> **What to work on**
Could you please find each line in the records that contains the word "agent" and copy it?

#####

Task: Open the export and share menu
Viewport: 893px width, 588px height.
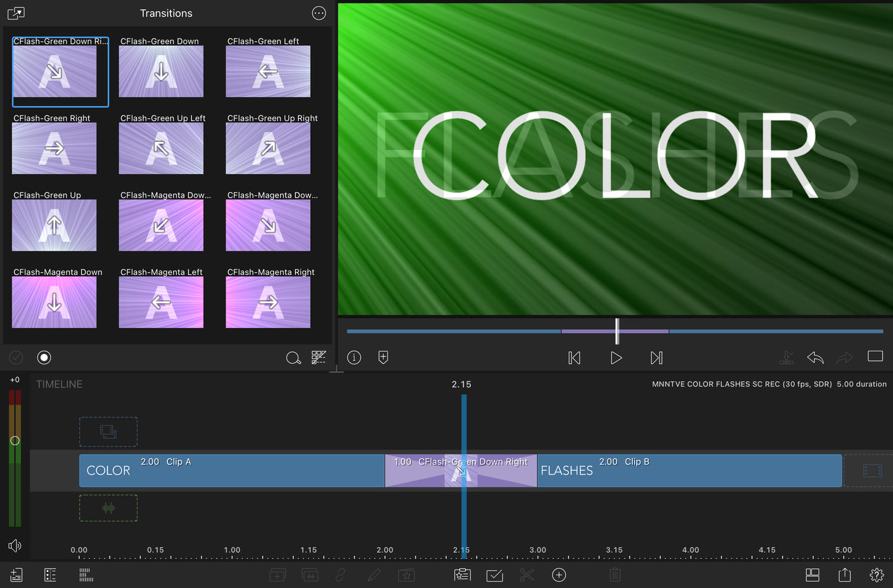Action: click(x=844, y=575)
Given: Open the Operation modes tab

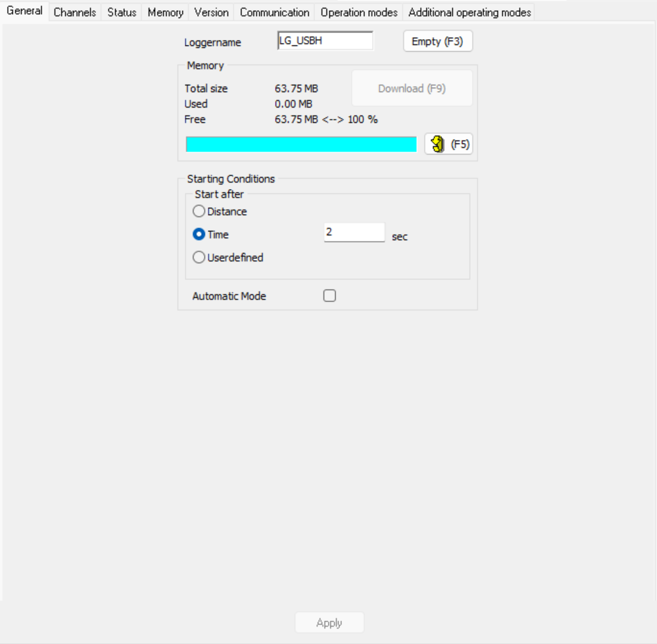Looking at the screenshot, I should (x=359, y=12).
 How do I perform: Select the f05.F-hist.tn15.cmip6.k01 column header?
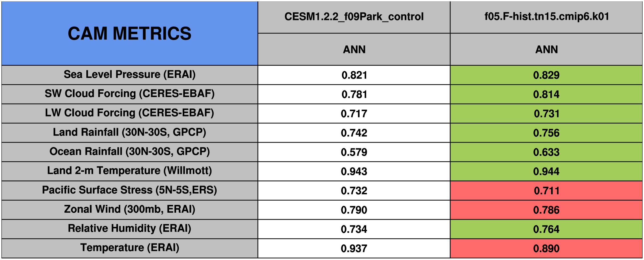pyautogui.click(x=546, y=17)
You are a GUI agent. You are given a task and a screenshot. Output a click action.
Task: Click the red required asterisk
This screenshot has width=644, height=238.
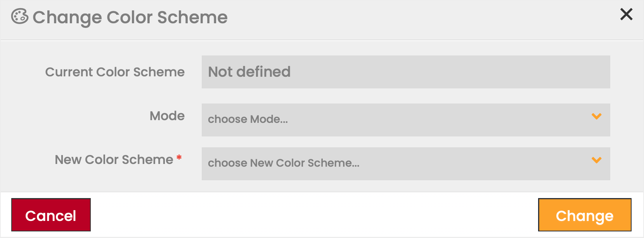click(179, 157)
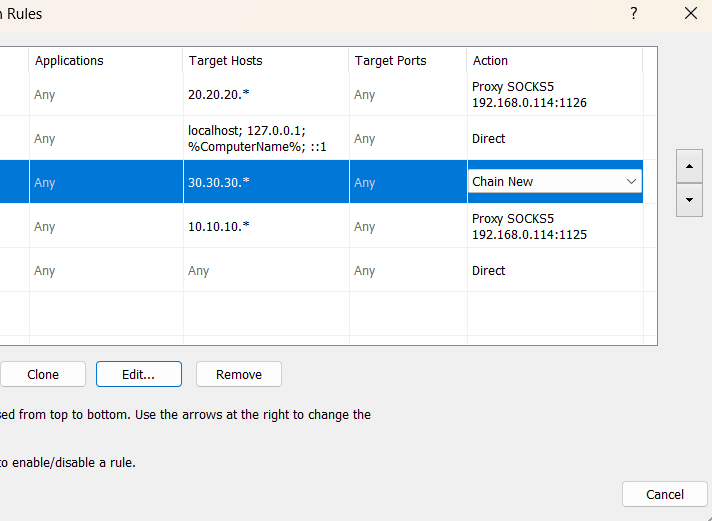The image size is (712, 521).
Task: Click the Target Ports column header
Action: pyautogui.click(x=390, y=61)
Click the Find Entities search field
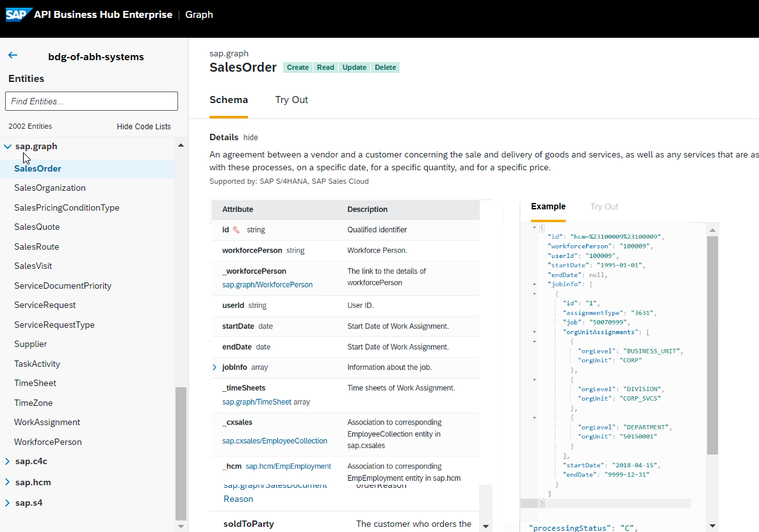 point(92,101)
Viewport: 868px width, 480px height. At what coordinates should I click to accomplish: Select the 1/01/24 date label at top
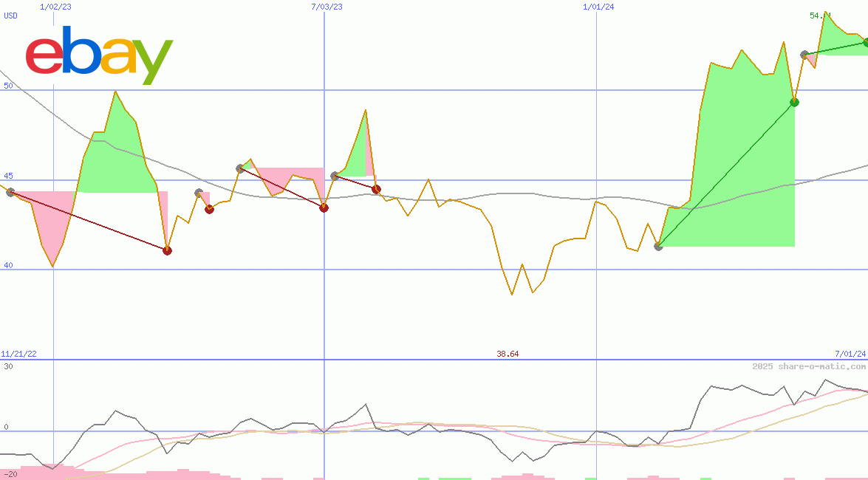[598, 7]
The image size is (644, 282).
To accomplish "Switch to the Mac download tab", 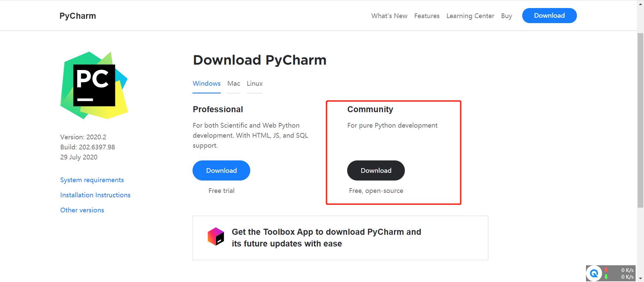I will click(233, 84).
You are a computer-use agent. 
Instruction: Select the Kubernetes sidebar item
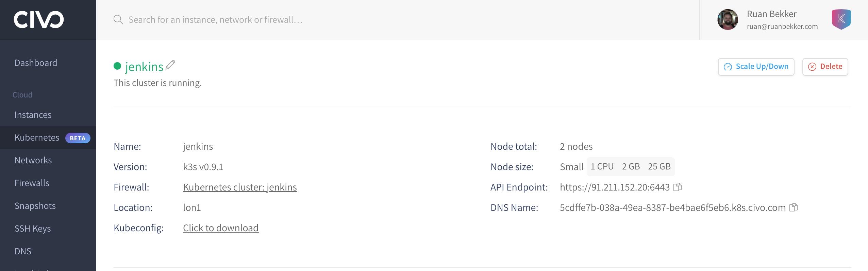48,138
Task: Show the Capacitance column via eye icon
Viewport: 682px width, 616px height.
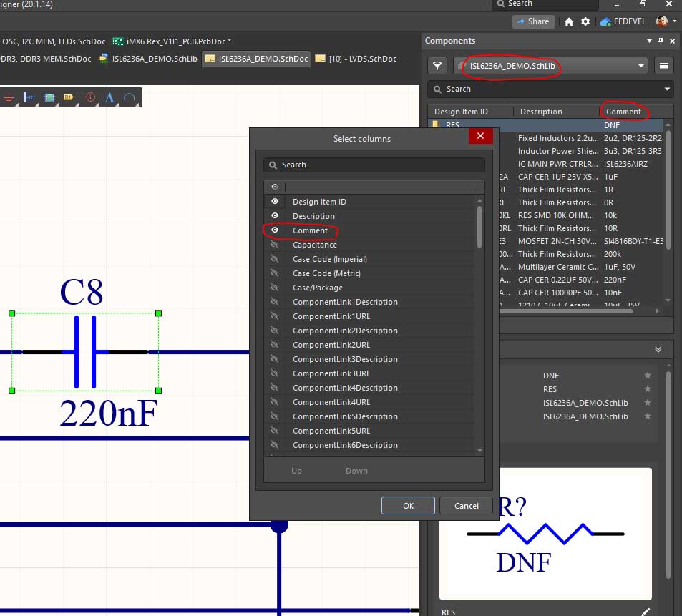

#####

> **Your solution**
You are a GUI agent. You are given a task and a screenshot. Output a click action.
You are a computer-use agent. 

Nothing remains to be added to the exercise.